== SET PROBLEM ==
Count the lines in the listing below that contain the string "height". Reply with the number alone.

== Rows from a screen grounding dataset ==
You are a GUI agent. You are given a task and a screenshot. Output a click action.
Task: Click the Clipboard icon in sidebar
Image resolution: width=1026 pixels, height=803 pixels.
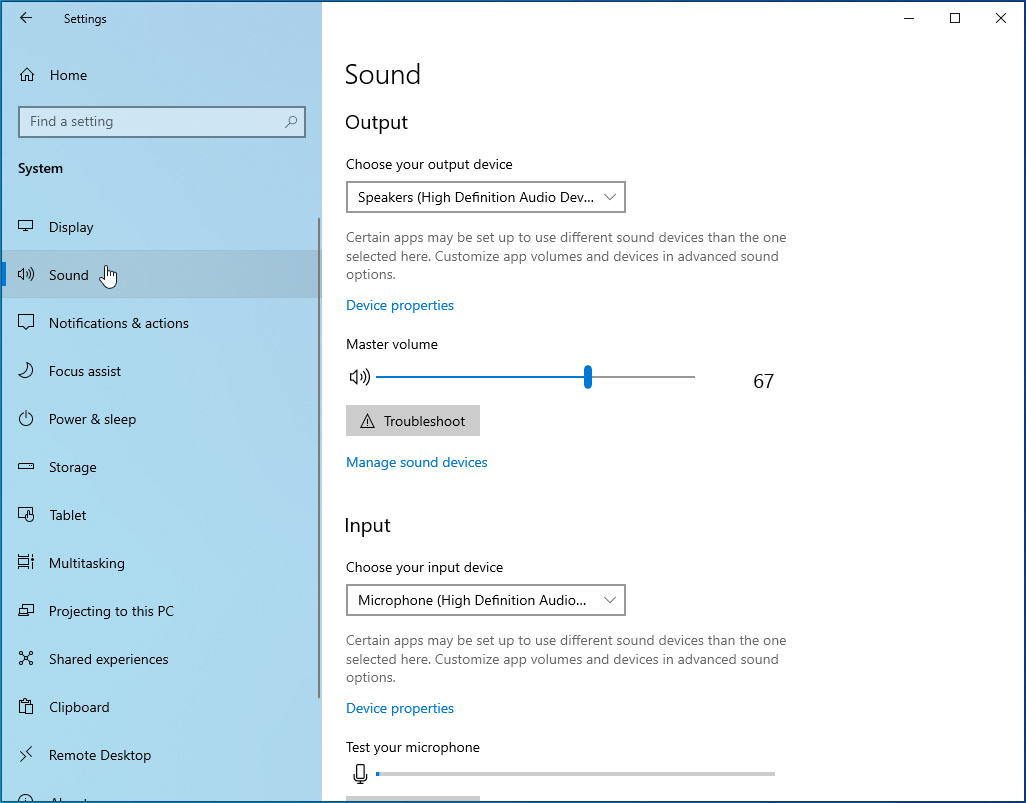pos(27,707)
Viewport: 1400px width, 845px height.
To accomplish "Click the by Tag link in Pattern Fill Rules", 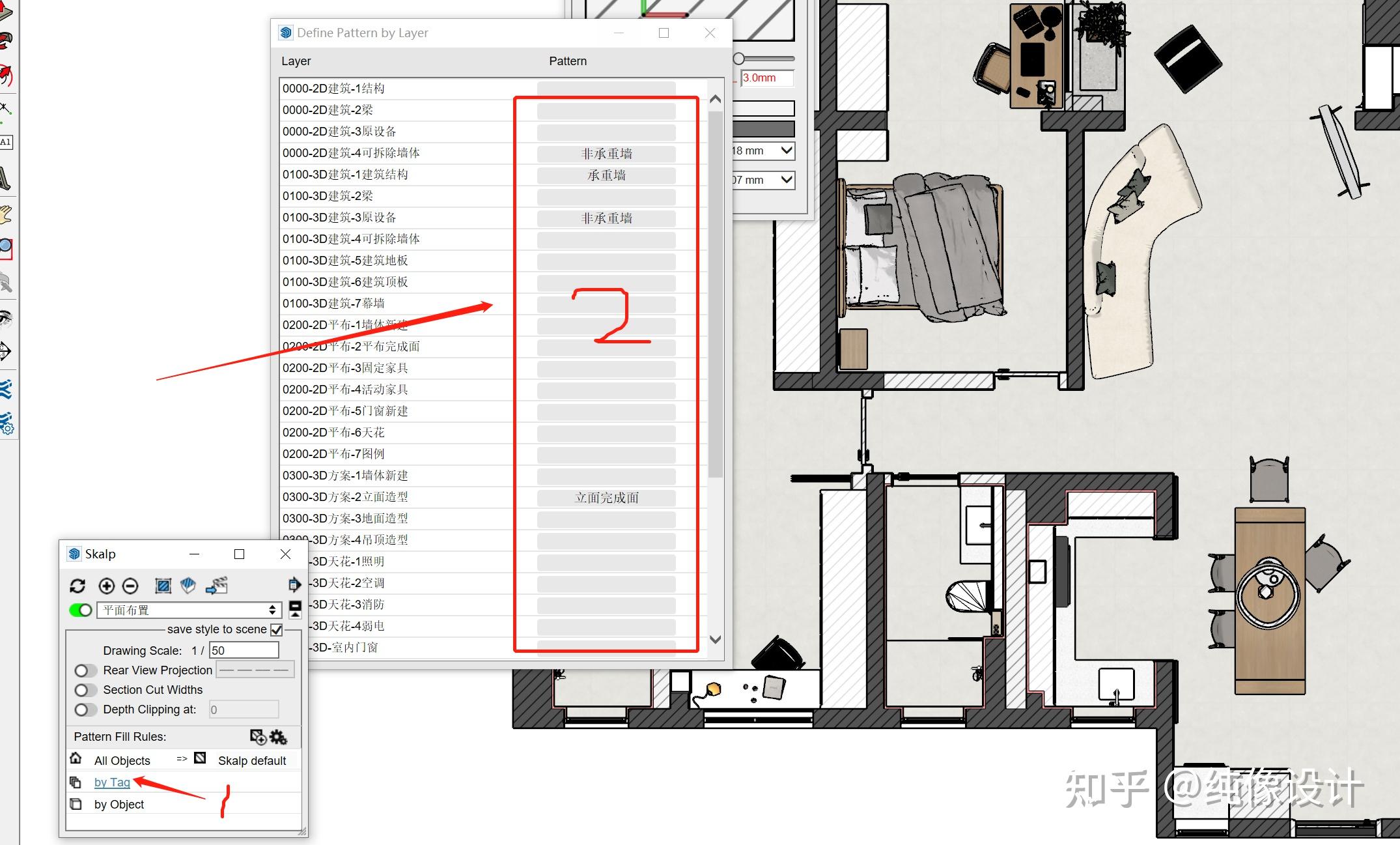I will (x=112, y=782).
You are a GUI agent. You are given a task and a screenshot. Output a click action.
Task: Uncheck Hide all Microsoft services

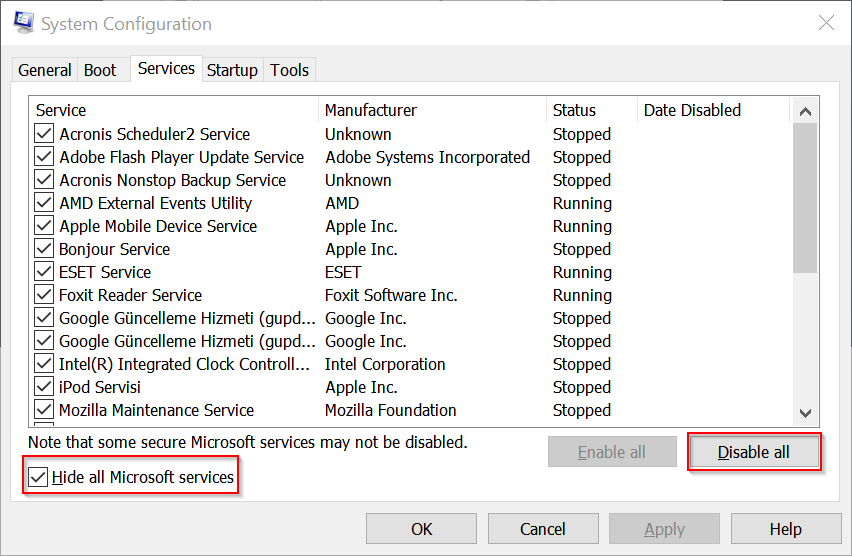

== WRITTEN ANSWER ==
2